RBC chief executive David McKay said Tuesday that the bank’s capital markets activity remains “very constructive” without the need for additional acquisitions. CIBC’s newly appointed CEO Harry Culham echoed this sentiment, noting the lender’s capital markets business is delivering higher returns with less earnings volatility than in previous cycles, driven in part by deeper client relationships. Momentum remains strong in BMO’s investment banking divisions, CEO Darryl White added.
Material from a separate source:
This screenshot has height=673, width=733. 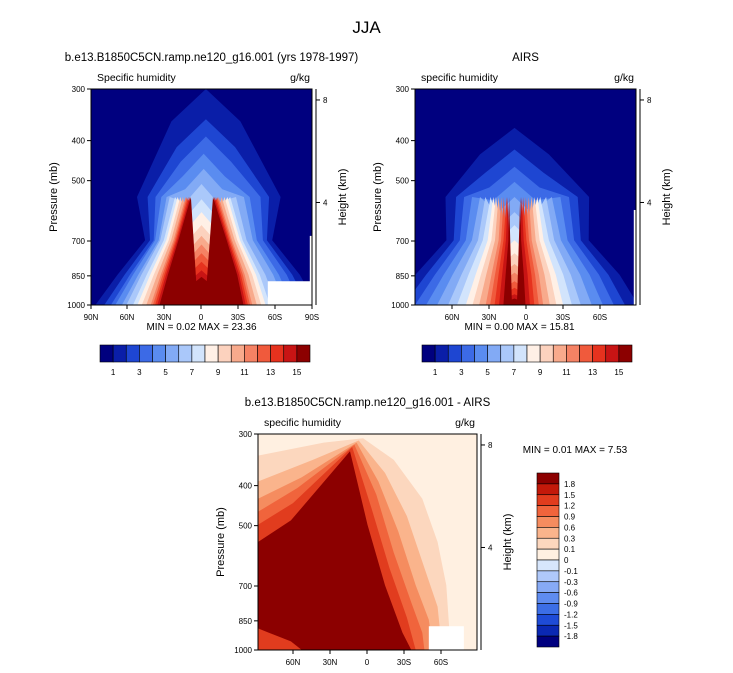 What do you see at coordinates (576, 450) in the screenshot?
I see `panel-min-max-stats: MIN = 0.01 MAX = 7.53` at bounding box center [576, 450].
However, he stressed that any acquisition would need to improve returns and not delay the bank’s target of reaching a 15 per cent return on equity by the end of 2027.
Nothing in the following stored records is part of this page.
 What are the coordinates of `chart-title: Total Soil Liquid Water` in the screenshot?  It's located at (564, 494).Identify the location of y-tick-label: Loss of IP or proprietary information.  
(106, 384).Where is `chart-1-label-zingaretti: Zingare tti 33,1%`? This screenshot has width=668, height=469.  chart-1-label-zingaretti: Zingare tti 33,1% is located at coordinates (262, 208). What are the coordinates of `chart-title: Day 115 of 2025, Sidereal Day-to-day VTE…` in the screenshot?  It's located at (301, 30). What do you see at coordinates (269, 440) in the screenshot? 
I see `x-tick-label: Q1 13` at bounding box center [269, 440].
National Bank’s chief executive Laurent Ferreira took a more cautious view, warning that 2025 benefited from unusual market conditions that may not persist. Ferreira said it would avoid deploying capital into “frothy” private credit or overpaying for assets, while remaining open to selective deals in areas such as wealth, capital markets or technology. The Montreal-based bank closed last year with two major deals: its acquisition of Laurentian Bank’s retail and small-and-medium enterprise banking portfolios, and the completion of its Canadian Western Bank acquisition.
‘Economic war’: Ferreira warned that trade uncertainty and global tensions are already weighing on investment, amid a fragile labour market and consumer sentiment. “If we want to be part of the new world order, we need to speed this up,” he said at the event. He welcomed Ottawa’s renewed focus on infrastructure and defence while urging for faster execution on projects. Ferreira alluded to the U.S. capture of Venezuelan president Nicolás Maduro, saying “the events this weekend” should factor into Canada’s decision-making.
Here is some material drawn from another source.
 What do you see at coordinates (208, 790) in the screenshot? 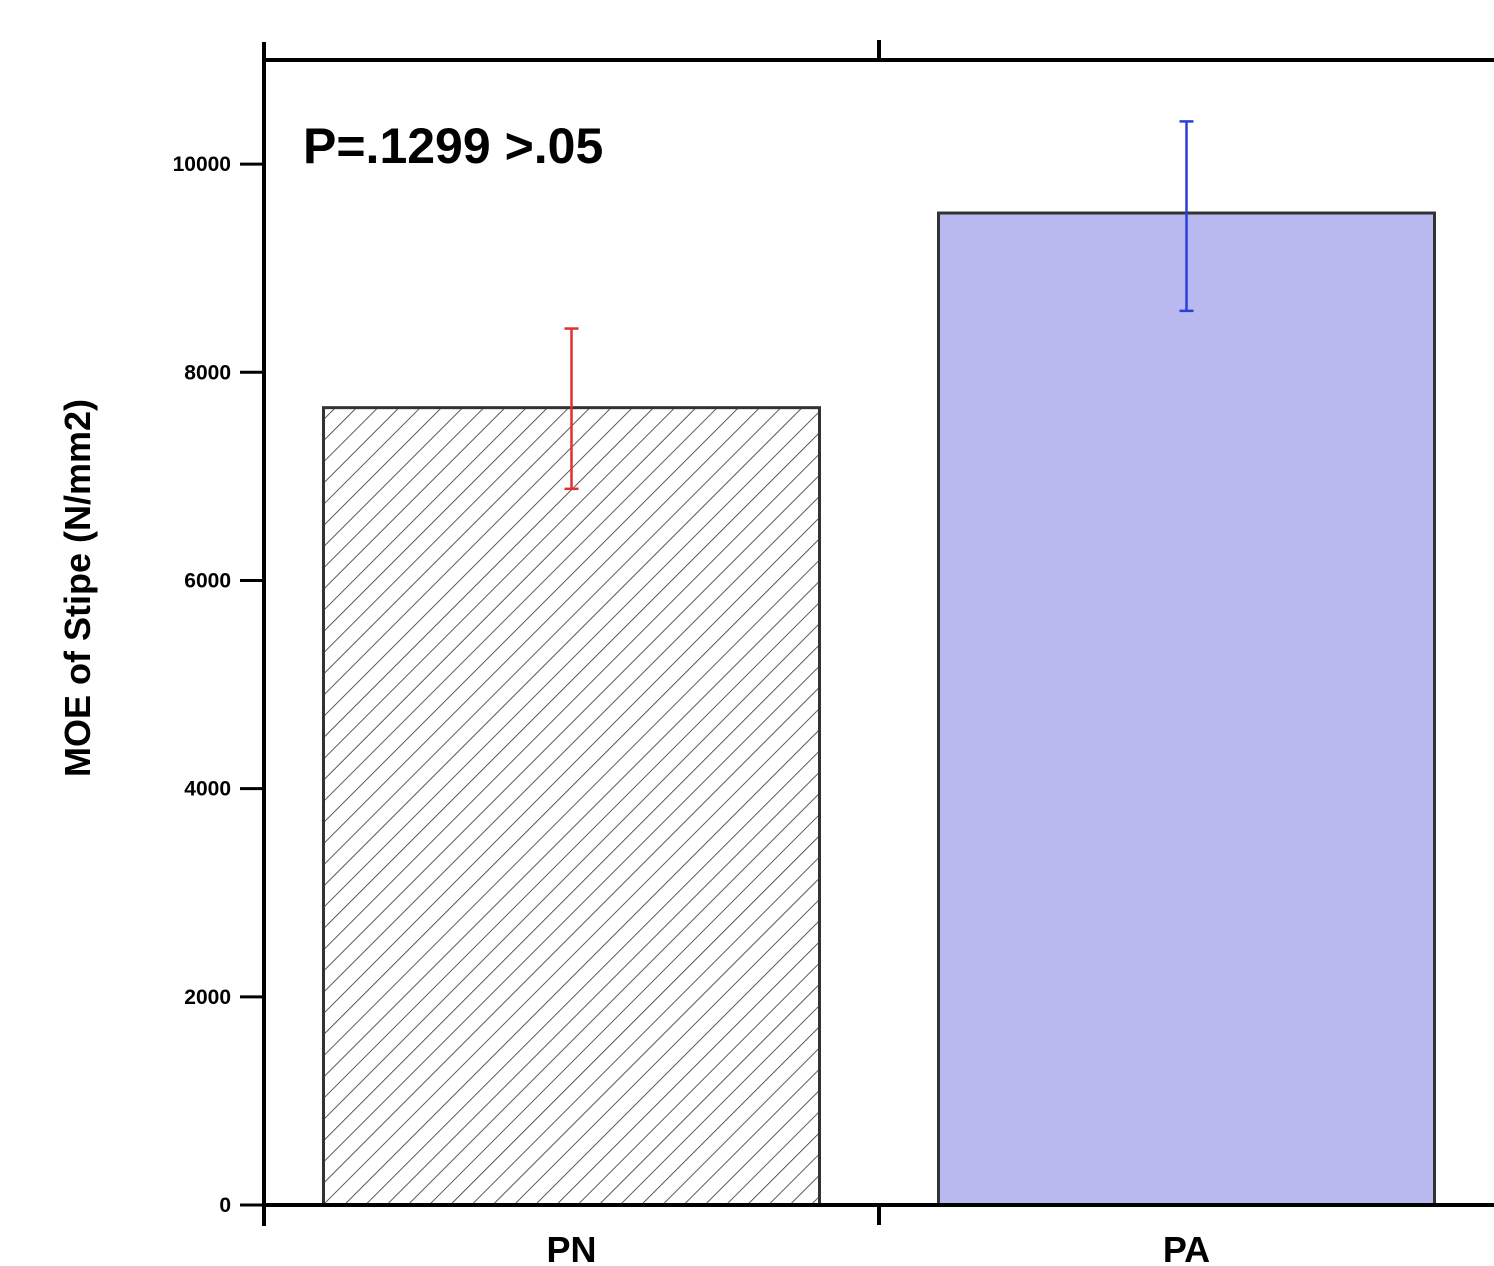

Meanwhile, Scotiabank’s CEO Scott Thomson welcomed the U.S.’s renewed influence in Latin America and said that a political shift toward right- or centre-right governments in Chile, Colombia and Peru—alongside Mexico’s business-friendly administration—marks an inflection point after a “lost decade” for the region. Despite exiting Venezuela in 2014, Scotiabank has the highest international exposure among Canada’s Big Six. “Longer term, this is a good thing for the Western Hemisphere. It’s a good thing for the U.S. It’s a good thing for the Bank of Nova Scotia,” he said at the event.
Despite those risks, bank CEOs said the economy has proven more resilient than expected, but BMO’s White warned trade tensions are unlikely to ease ahead of the USMCA’s review mid-year. “To think that we’re going to all of a sudden wake up to a new deal in June or July, I think, is a bad assumption,” he said.
AI as a margin of defence: As lending growth stalls, banks are increasingly looking inward. Culham said the bank is investing close to 20 per cent of its expense base in technology, including AI, to lift efficiency and return on equity. “Rather than hiring—call it three or four or five per cent incremental [full-time employees] per year—perhaps we don’t need to do that anymore,” he said.
Toronto-Dominon Bank CEO Raymond Chun said the bank is emphasizing cost management, which might historically involve measures like hiring freezes, but that AI will help with cost management and the bank is not planning a hiring freeze. Chun said that the bank is on track to generate $1 billion in value from its in-house AI, having already delivered $170 million from 75 use cases in 2025, with a further $200 million expected in 2026.
He also pointed to mortgage adjudication, funding and discharge costs already down more than 20 per cent over two years. “In the next two quarters, you’re going to see agentic AI layered into each one of those buckets,” he said, adding that the $19 discharge costs alone could be cut in half again.
For RBC, the opportunity is still early. “I’m really excited, AI is just another wave of opportunity to create shareholder value, and client value,” McKay said.
Editor’s note: This story has been amended to clarify remarks made by Toronto-Dominion Bank CEO Raymond Chun.